Cold Mode of Gas Accretion
Dusan Keres (Harvard) - Oct 12, 2009 at 12:10 pm
Most galaxies are actively star forming at all epochs. However,
observations of cold gas reservoirs indicate that, at any epoch, there
is not enough gas in dense galactic component to support evolution of
star formation activity over time. This suggests that galactic gas is
being replenished from the intergalactic medium.
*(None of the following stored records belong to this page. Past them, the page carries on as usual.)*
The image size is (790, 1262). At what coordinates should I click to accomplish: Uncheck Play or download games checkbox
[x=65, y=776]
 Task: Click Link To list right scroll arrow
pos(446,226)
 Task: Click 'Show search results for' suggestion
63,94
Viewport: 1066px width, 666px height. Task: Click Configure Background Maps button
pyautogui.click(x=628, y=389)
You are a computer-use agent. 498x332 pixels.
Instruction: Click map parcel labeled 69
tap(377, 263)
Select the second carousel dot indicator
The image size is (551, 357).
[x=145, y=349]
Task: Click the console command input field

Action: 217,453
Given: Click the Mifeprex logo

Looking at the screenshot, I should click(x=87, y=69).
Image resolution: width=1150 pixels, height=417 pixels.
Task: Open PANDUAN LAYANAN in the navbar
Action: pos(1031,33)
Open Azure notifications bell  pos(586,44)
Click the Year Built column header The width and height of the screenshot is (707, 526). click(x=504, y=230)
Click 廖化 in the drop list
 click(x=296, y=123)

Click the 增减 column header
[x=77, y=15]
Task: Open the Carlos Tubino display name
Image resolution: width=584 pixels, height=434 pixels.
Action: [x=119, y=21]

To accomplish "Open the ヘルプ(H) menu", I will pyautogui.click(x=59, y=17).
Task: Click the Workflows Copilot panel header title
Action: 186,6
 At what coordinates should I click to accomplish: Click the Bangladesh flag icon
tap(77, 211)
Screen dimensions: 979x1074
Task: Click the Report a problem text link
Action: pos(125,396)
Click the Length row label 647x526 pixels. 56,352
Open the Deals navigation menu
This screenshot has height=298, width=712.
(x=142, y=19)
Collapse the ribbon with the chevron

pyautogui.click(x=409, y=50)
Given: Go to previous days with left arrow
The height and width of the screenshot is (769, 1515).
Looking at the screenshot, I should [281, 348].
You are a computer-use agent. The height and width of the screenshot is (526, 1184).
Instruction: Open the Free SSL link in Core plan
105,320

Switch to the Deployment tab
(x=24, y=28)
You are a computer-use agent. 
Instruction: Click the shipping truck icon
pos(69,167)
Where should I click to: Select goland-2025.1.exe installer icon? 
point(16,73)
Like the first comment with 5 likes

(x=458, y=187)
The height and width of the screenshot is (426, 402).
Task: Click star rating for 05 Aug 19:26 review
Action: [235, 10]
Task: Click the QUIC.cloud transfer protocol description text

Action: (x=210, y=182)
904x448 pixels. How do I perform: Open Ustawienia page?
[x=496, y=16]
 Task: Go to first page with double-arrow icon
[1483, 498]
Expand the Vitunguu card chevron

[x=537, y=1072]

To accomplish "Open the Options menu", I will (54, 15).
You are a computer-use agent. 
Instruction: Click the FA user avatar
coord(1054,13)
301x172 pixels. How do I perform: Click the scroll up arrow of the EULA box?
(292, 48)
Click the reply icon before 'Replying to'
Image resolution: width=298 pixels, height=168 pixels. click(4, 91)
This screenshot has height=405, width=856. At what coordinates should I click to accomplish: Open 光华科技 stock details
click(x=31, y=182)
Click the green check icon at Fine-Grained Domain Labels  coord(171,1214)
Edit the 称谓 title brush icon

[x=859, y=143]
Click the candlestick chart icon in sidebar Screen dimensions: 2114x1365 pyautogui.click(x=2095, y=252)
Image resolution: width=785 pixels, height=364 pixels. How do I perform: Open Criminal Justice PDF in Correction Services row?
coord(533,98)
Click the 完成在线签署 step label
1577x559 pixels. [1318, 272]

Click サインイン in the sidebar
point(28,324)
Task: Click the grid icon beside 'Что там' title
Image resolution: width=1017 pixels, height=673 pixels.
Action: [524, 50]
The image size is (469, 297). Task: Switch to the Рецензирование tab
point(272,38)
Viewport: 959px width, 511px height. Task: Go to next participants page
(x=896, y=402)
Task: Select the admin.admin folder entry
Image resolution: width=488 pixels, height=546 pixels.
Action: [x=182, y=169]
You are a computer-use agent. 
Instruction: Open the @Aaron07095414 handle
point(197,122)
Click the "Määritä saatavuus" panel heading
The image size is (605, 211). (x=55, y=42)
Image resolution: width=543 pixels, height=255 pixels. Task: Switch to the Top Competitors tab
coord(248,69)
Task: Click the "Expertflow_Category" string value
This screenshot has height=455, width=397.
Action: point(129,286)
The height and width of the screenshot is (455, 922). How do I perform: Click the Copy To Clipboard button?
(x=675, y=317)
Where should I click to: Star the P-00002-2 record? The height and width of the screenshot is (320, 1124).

I use fully cosmological simulations of galaxy
formation to study the gas supply into galactic component from high
redshift to present. At high redshift "smooth" infall of cold
filamentary gas dominates the gas supply of all galaxies. This "cold
mode accretion" is a major driver of very active star formation
of high-z galaxies enabling such activity to proceed for a significant
fraction of the Hubble time. Gas accretion rates at a given halo and
galaxy mass decrease with time, causing the drop in star formation
rates. Properties and geometry of infalling gas change with halo mass
and redshift. At low redshift some of the halos are able to cool hot
virialized gas but filaments are still indirectly supplying galaxies with
gas via cold gaseous clouds that form from infaling cold/warm filamentary
gas.
In this talk I will describe properties, physics and consequences of
gas accretion, and feedback processes needed to modulate growth of
galaxies over time. Finally, I will point out promising directions for
future research in this area and discuss several observational probes
of cold halo gas that can provide strong constraints on the physics of
gas accretion in galaxies.
The seminar will be held in 544 Campbell Hall.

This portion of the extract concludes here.